| Tasks and exercises |
1) From the excerpt on context size in session files, list every session file location, including its line number, where large chunks of context appeared.
2) Write out the part of the excerpt on context size in session files from "Large chunks of" up to and including "(about 41,000 characters)".

* Begin Selection *

Specific Example (from session files)
Large chunks of context repeatedly appeared in the following locations:
sessions/570587c3-dc42-47e4-9dd4-985c2a50af86.jsonl:70
Large gateway JSON logs (about 37,000 characters)
sessions/570587c3-dc42-47e4-9dd4-985c2a50af86.jsonl:134
Browser snapshots + Secure encapsulation (about 29,000 characters)
sessions/570587c3-dc42-47e4-9dd4-985c2a50af86.jsonl:219
Huge file list outputs (about 41,000 characters)
sessions/570587c3-dc42-47e4-9dd4-985c2a50af86.jsonl:311
session/status state snapshots + large prompt structures (about 30,000 characters)
"Duplicate Content Waste" vs "Cache Replay Burden"
I also measured the proportion of duplicate content within single calls:
Duplicate ratio approximately: 1.72%
There is indeed some, but it is not the main issue.
The real problem is: the absolute size of the cached prefix is too large
The structure is: huge historical context, re-reading for each call, with only a small amount of new input added on top.
Thus, the focus of optimization should not be deduplication, but context structure design.
Why is this problem particularly easy to occur in Agent loops?

* End Selection *
* Begin Source data *

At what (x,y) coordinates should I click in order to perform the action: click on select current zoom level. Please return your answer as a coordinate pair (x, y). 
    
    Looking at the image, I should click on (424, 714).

* End Source data *

| Solutions by task |
1)
- sessions/570587c3-dc42-47e4-9dd4-985c2a50af86.jsonl:70
- sessions/570587c3-dc42-47e4-9dd4-985c2a50af86.jsonl:134
- sessions/570587c3-dc42-47e4-9dd4-985c2a50af86.jsonl:219
- sessions/570587c3-dc42-47e4-9dd4-985c2a50af86.jsonl:311

2)
Large chunks of context repeatedly appeared in the following locations:
sessions/570587c3-dc42-47e4-9dd4-985c2a50af86.jsonl:70
Large gateway JSON logs (about 37,000 characters)
sessions/570587c3-dc42-47e4-9dd4-985c2a50af86.jsonl:134
Browser snapshots + Secure encapsulation (about 29,000 characters)
sessions/570587c3-dc42-47e4-9dd4-985c2a50af86.jsonl:219
Huge file list outputs (about 41,000 characters)